BARBIERI E CONVIDADOS ENTRETÊM, MAS ENTREGAM ESPETÁCULO FRAGMENTADO

Neste último sábado dia 22/11, assisti na Timing House, o show Barbieri e Mágicos Internacionais. Um espetáculo protagonizado por Felipe Barbieri, Gui Del Frate, Mateus Laurini e Daniel Prado. O show não foi promovido como sendo para crianças, mas a mágica inevitavelmente atrai esse público. Acredito que isso ainda seja uma realidade não superada na mágica; esse não é um reflexo do show mas sim de como a mágica ainda é vista enquanto entretenimento no Brasil. Isso se torna relevante, pois houve números que eram pensados para o público adulto. Apesar do aviso para os pais das crianças logo na abertura do show, a meu ver, não havia muito além que pudesse ser feito, uma vez que os potenciais problemas eram a revelação de um número logo na primeira sequência e a premissa toda de um segundo ato.

Logo de cara, me incomodou a presença de uma tela auxiliar. Num espaço onde não era necessário nem o uso de microfone, me pareceu uma escolha questionável. Dito isso, não foi útil, ao menos para mim, em nenhum momento. Ainda assim, havia efeitos ao longo do espetáculo que poderiam ter tido uma verticalização melhor e imagino que, no fundo da plateia, possa ter sido de algum auxílio. No entanto, pessoalmente, acredito que a tela age como um divisor de atenção e pode gerar prejuízo na performance, preferindo a opção de verticalizar os efeitos, ou ao menos as revelações. 
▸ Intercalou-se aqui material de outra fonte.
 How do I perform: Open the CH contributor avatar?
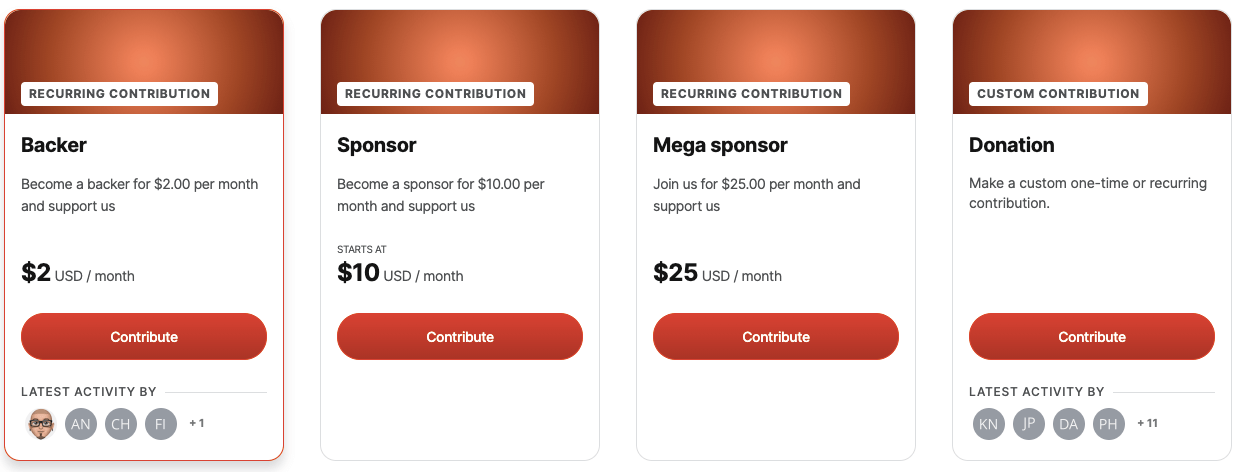coord(121,424)
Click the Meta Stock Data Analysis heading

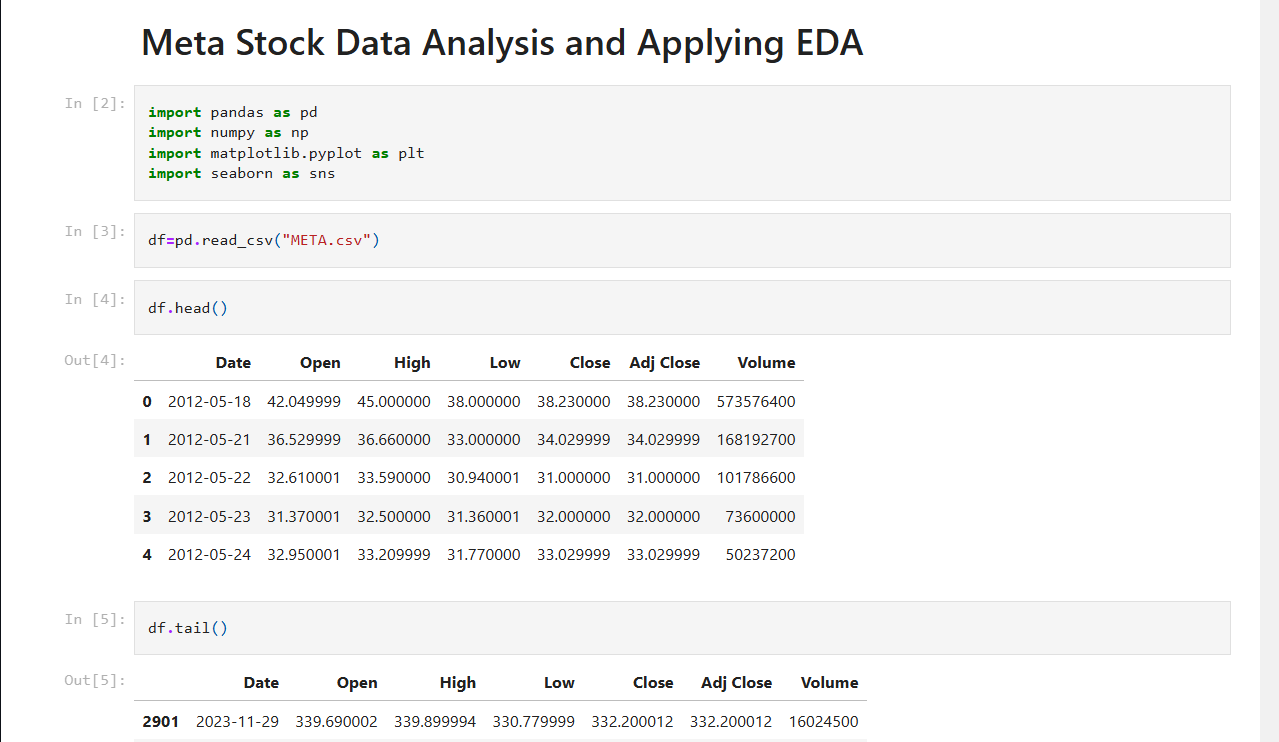point(501,43)
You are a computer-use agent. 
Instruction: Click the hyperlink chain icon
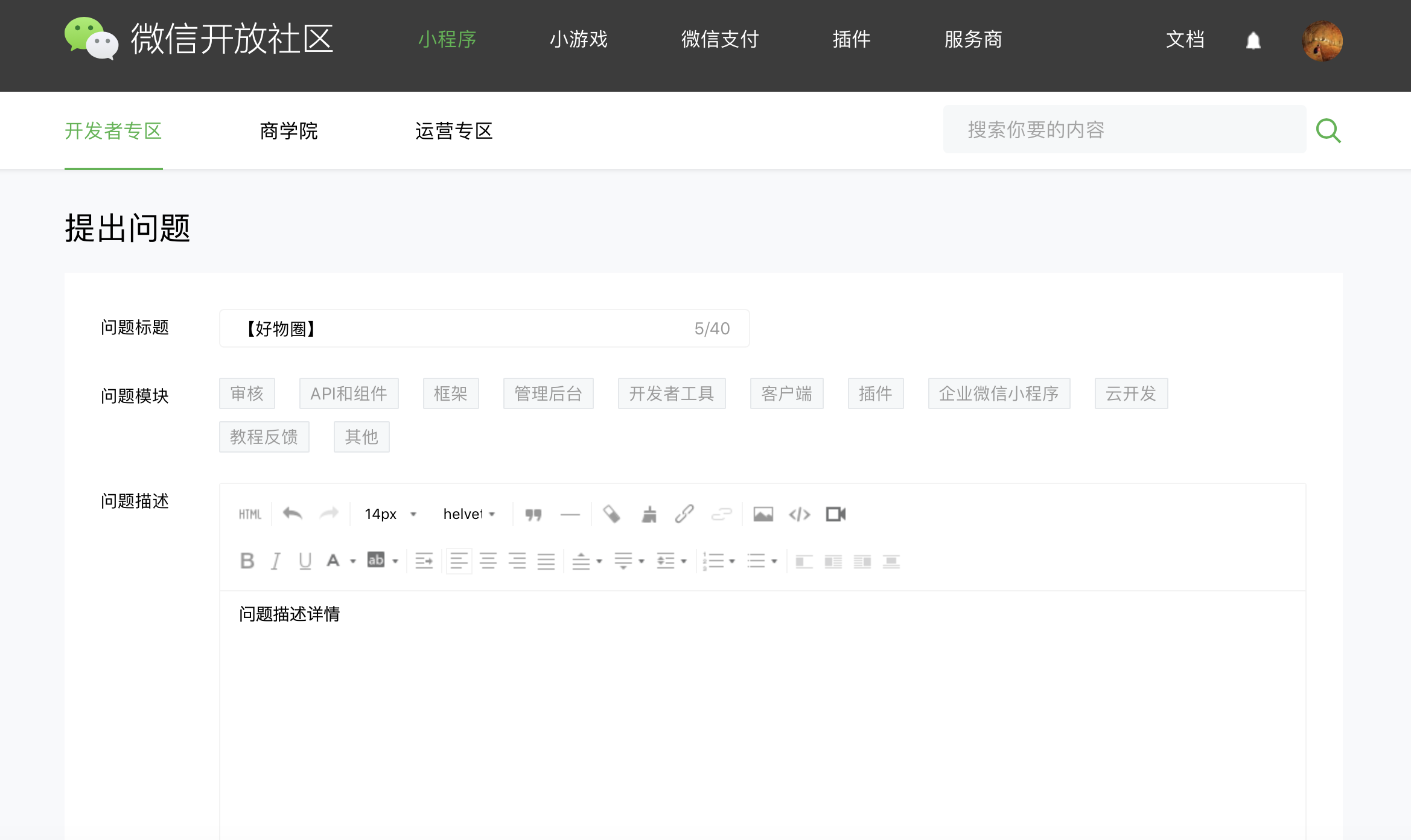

Agora, em relação ao show propriamente dito, quem deu início foi Felipe Barbieri. O texto de abertura foi bom e manteve a atenção do público. Como primeiro número, foi escolhido uma coincidência, feita com cartas ESP numa prancheta de acrílico. Acredito que seja um número muito alongado para a abertura, no entanto, teve um bom resultado. Creio que isso tenha acontecido em função do rapport que Barbieri já tinha com grande parte do público que estava ali, mas de qualquer maneira, acho uma escolha questionável para a abertura. Outro ponto de atenção é no posicionamento em cena: Barbieri estava posicionado de tal forma, que o tempo todo teve que trocar a prancheta de mãos para pegar as cartas indicadas pelo público, gerando algum ruído estético, algo que teria sido solucionado se ele estivesse do outro lado da mesa. 

Felipe Barbieri

A transição do primeiro para o segundo número, hug/kill, foi bem construída textualmente, mas pensada em termos de mágica, quando falamos da atitude de Barbieri em frente ao fenômeno, ele muda de “testemunha” (usando a terminologia de Topas), o mágico que está vendo acontecer pela primeira vez uma coincidência, para o “assassino”, que sabe exatamente o que vai acontecer no próximo número. O encerramento do número era um potencial problema para as crianças presentes, mas foi ligeiramente virado para longe da vista delas, o que acredito ser a melhor solução possível, dentro dessa situação. 

Na sequência, tivemos Gui Del Frate, que começou a apresentação se referindo ao fato de ter sido pai recentemente e de estar voltando aquela noite aos palcos. Ele abriu fazendo a preparação para o final do show, chamando uma espectadora para o palco onde ela escolheu uma carta e a devolveu para a caixinha, que ficou ela até o momento final do show. 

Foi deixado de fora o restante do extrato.